The title "Herding Racehorses, Racing Sheep" derives from the way the software industry treats individual software programmers, which is to say many naive companies think all developers are interchangeable and should be treated the same. This is extremely common in the industry, and the companies that do best understand this sentiment of uniformity and interchangeability is simply wrong and is actually counterproductive. Many studies have shown that programmer productivity differs by orders of magnitude between beginners and experts.
What can be done? Dave suggests we must "encourage competence" through better methods of training, keeping experts in development jobs rather than "promote" them to management, and make payscales match the actual skills and more importantly productivity of programmers. Trying to change the mentality of companies will be a difficult challenge at best, and an onging one. But one sure thing individual developers can do is to, as Dave puts it, "invest in their own Knowledge Portfolio" and continue to learn new things throughout their careers. Yes, many low-level development jos are moving offshore and will continue to do so, but developers who continually maintain and enhance their skills and knowledge portfolio will thrive.
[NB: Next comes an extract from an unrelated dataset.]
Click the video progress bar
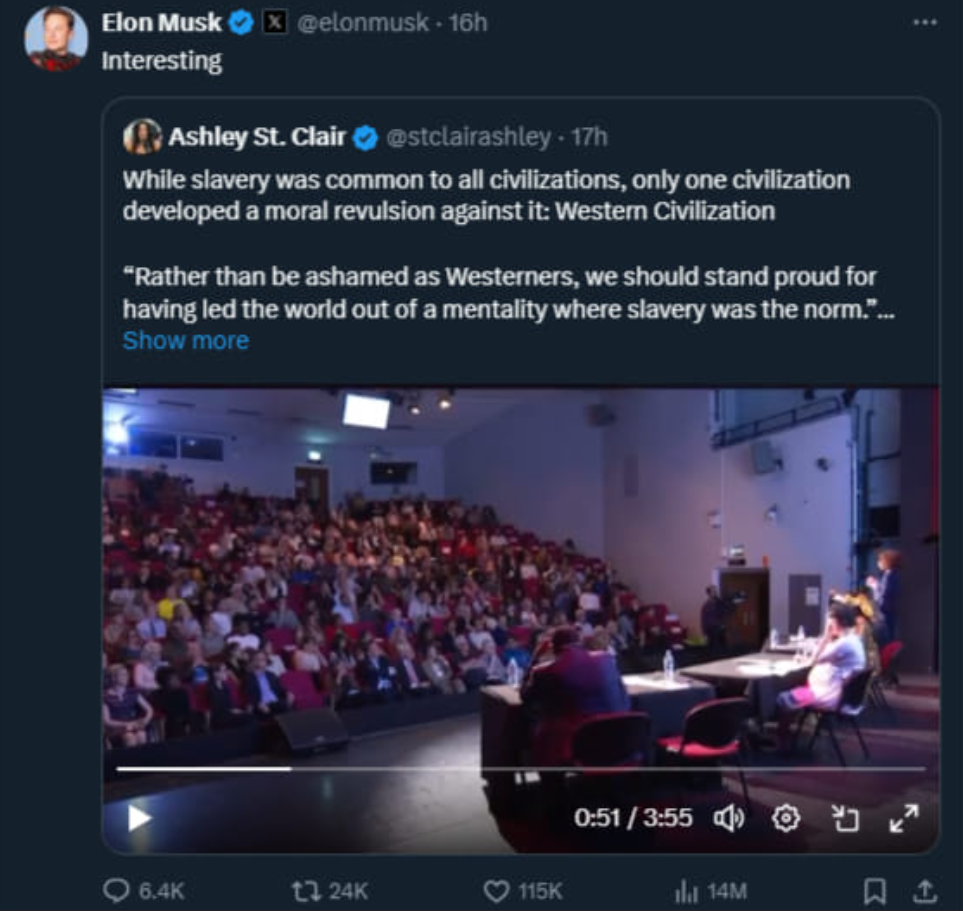Screen dimensions: 963x911 [520, 769]

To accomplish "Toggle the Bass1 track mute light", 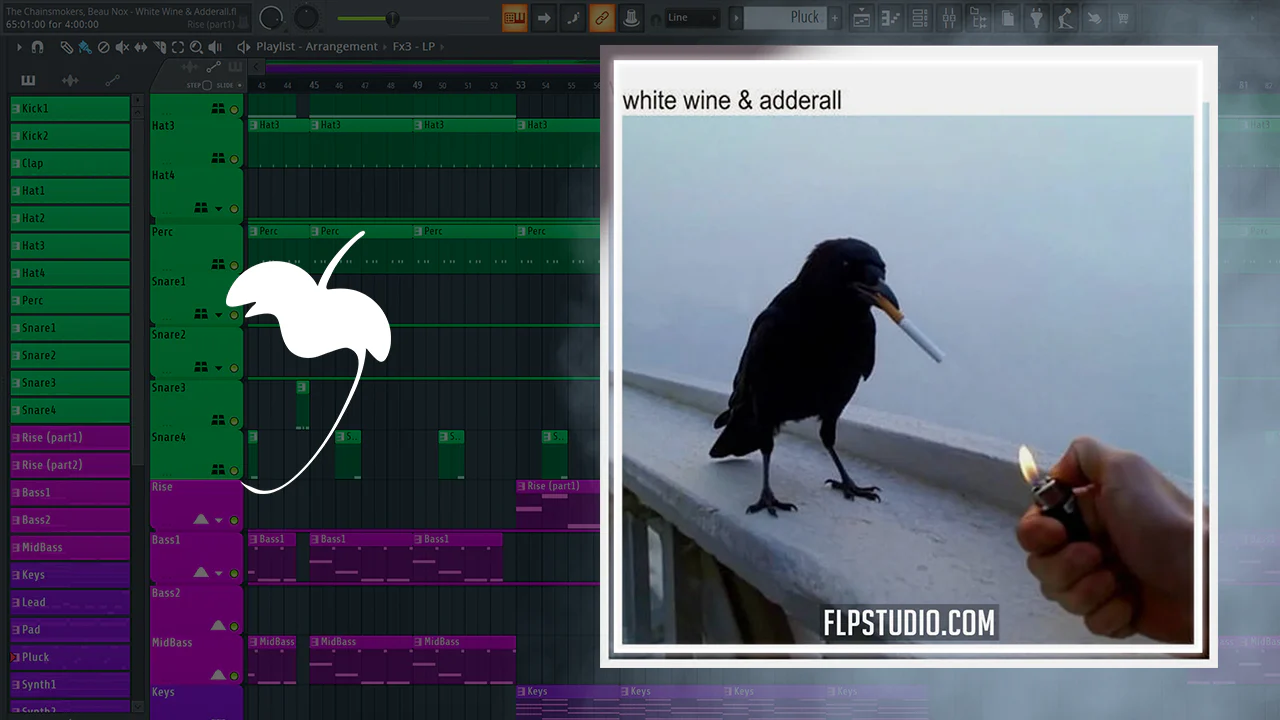I will coord(234,574).
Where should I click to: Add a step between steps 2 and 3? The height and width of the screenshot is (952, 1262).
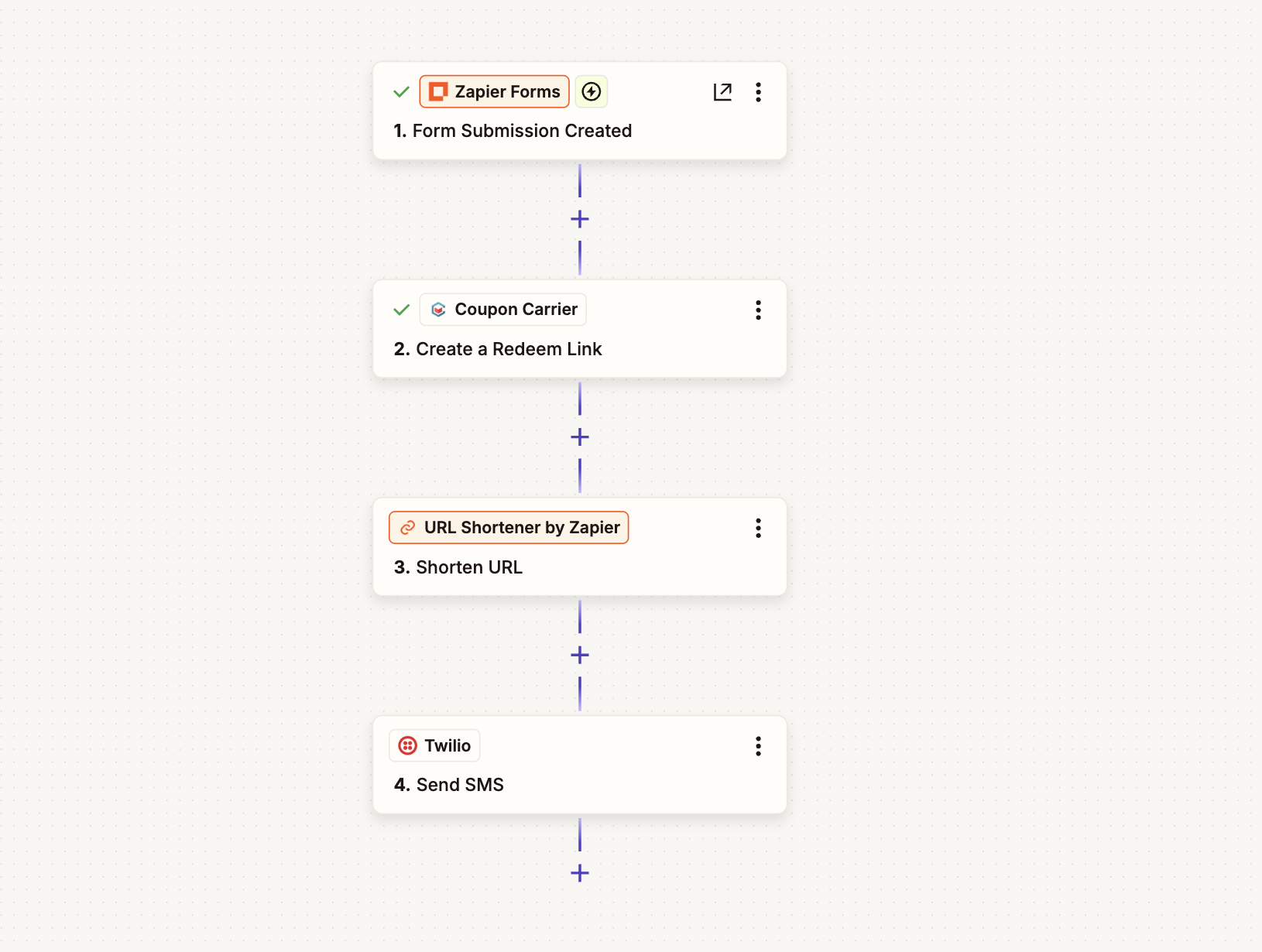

My own philosophy has been to always be learning, always upgrading my skills and evaluating myself against others. This is the same mentaility as in the medical, law, and accounting indistries where those professionals are constantly learning, going to conferences to gain new knowledge, etc. For some reason, though, a large percentage of software programmers do not this. They feel no need or desire to learn anything new and continue to stagnate. I have worked with many developers who simply do not care about improving their skills or learning anything new. In the past these people had no problems retaining a job, because programmers were in such demand. The big difference now is that the demand is still there but their jobs are leaving to go overseas. After all, why pay someone here in the United States three or four times as much for the same productivity and skill level than someone half-way across the world who has the same skills and knowledge but costs much less? In fact, Dave mentioned at one point that he though about 30% of developers should be fired, to weed out those who haven't learned anything new since they graduated college. My only question is whether the percentage shouldn't actually be more like 50%.